Aim of the task = Reproduce the data below with every "hamburger" replaced by "three-line", leaving everything else unchanged.

--- Start of Dataset records ---

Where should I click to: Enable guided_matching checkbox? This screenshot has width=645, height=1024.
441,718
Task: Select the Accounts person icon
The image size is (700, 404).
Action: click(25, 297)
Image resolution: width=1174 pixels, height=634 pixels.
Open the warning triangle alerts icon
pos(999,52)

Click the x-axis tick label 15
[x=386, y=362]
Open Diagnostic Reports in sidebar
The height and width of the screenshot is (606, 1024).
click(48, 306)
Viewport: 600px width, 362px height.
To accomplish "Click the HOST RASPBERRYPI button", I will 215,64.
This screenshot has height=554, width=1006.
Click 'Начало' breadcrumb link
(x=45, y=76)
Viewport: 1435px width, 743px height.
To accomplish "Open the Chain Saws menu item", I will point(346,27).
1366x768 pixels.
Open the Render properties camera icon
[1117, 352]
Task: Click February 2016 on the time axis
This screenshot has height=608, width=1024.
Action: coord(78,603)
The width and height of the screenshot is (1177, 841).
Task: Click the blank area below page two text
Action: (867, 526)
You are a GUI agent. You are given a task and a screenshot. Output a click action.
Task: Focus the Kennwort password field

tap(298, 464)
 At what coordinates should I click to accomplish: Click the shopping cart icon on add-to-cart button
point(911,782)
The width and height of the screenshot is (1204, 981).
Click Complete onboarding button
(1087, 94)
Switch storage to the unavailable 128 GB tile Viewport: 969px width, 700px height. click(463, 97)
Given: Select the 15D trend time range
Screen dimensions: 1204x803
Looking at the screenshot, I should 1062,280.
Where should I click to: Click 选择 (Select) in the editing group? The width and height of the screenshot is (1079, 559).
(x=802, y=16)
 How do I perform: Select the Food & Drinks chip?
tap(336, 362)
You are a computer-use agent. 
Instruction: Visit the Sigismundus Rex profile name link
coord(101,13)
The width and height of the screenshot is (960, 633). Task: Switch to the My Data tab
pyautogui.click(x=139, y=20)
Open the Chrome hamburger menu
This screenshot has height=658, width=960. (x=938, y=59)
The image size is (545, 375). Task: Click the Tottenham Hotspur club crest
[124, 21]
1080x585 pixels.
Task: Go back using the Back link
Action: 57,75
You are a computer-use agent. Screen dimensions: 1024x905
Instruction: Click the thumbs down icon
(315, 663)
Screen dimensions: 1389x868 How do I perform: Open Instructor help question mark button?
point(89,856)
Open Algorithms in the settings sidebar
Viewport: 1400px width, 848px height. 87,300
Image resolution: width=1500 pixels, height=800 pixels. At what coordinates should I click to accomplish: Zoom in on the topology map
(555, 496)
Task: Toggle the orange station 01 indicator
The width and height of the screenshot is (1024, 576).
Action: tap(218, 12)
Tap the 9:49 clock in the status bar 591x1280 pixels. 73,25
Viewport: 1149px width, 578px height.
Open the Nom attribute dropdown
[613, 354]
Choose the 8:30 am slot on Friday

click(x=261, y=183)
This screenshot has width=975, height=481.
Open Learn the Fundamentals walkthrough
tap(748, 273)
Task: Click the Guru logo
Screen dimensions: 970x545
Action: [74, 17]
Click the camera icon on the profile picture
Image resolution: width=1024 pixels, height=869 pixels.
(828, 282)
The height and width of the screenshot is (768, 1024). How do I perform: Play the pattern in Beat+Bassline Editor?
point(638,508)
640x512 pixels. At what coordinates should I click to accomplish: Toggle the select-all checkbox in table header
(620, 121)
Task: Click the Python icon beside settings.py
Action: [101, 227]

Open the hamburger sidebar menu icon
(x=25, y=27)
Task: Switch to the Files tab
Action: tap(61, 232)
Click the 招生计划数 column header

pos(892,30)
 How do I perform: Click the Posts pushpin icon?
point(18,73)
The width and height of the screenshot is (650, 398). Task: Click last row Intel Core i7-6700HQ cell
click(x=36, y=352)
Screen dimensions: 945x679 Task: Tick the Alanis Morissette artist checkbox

--- End of Dataset records ---

Response =
Where should I click to: Enable guided_matching checkbox? This screenshot has width=645, height=1024.
441,718
Task: Select the Accounts person icon
The image size is (700, 404).
Action: click(25, 297)
Image resolution: width=1174 pixels, height=634 pixels.
Open the warning triangle alerts icon
pos(999,52)

Click the x-axis tick label 15
[x=386, y=362]
Open Diagnostic Reports in sidebar
The height and width of the screenshot is (606, 1024).
click(48, 306)
Viewport: 600px width, 362px height.
To accomplish "Click the HOST RASPBERRYPI button", I will 215,64.
This screenshot has height=554, width=1006.
Click 'Начало' breadcrumb link
(x=45, y=76)
Viewport: 1435px width, 743px height.
To accomplish "Open the Chain Saws menu item", I will point(346,27).
1366x768 pixels.
Open the Render properties camera icon
[1117, 352]
Task: Click February 2016 on the time axis
This screenshot has height=608, width=1024.
Action: coord(78,603)
The width and height of the screenshot is (1177, 841).
Task: Click the blank area below page two text
Action: (867, 526)
You are a GUI agent. You are given a task and a screenshot. Output a click action.
Task: Focus the Kennwort password field

tap(298, 464)
 At what coordinates should I click to accomplish: Click the shopping cart icon on add-to-cart button
point(911,782)
The width and height of the screenshot is (1204, 981).
Click Complete onboarding button
(1087, 94)
Switch storage to the unavailable 128 GB tile Viewport: 969px width, 700px height. click(463, 97)
Given: Select the 15D trend time range
Screen dimensions: 1204x803
Looking at the screenshot, I should 1062,280.
Where should I click to: Click 选择 (Select) in the editing group? The width and height of the screenshot is (1079, 559).
(x=802, y=16)
 How do I perform: Select the Food & Drinks chip?
tap(336, 362)
You are a computer-use agent. 
Instruction: Visit the Sigismundus Rex profile name link
coord(101,13)
The width and height of the screenshot is (960, 633). Task: Switch to the My Data tab
pyautogui.click(x=139, y=20)
Open the Chrome three-line menu
This screenshot has height=658, width=960. (x=938, y=59)
The image size is (545, 375). Task: Click the Tottenham Hotspur club crest
[124, 21]
1080x585 pixels.
Task: Go back using the Back link
Action: 57,75
You are a computer-use agent. Screen dimensions: 1024x905
Instruction: Click the thumbs down icon
(315, 663)
Screen dimensions: 1389x868 How do I perform: Open Instructor help question mark button?
point(89,856)
Open Algorithms in the settings sidebar
Viewport: 1400px width, 848px height. 87,300
Image resolution: width=1500 pixels, height=800 pixels. At what coordinates should I click to accomplish: Zoom in on the topology map
(555, 496)
Task: Toggle the orange station 01 indicator
The width and height of the screenshot is (1024, 576).
Action: tap(218, 12)
Tap the 9:49 clock in the status bar 591x1280 pixels. 73,25
Viewport: 1149px width, 578px height.
Open the Nom attribute dropdown
[613, 354]
Choose the 8:30 am slot on Friday

click(x=261, y=183)
This screenshot has width=975, height=481.
Open Learn the Fundamentals walkthrough
tap(748, 273)
Task: Click the Guru logo
Screen dimensions: 970x545
Action: [74, 17]
Click the camera icon on the profile picture
Image resolution: width=1024 pixels, height=869 pixels.
(828, 282)
The height and width of the screenshot is (768, 1024). How do I perform: Play the pattern in Beat+Bassline Editor?
point(638,508)
640x512 pixels. At what coordinates should I click to accomplish: Toggle the select-all checkbox in table header
(620, 121)
Task: Click the Python icon beside settings.py
Action: [101, 227]

Open the three-line sidebar menu icon
(x=25, y=27)
Task: Switch to the Files tab
Action: tap(61, 232)
Click the 招生计划数 column header

pos(892,30)
 How do I perform: Click the Posts pushpin icon?
point(18,73)
The width and height of the screenshot is (650, 398). Task: Click last row Intel Core i7-6700HQ cell
click(x=36, y=352)
Screen dimensions: 945x679 Task: Tick the Alanis Morissette artist checkbox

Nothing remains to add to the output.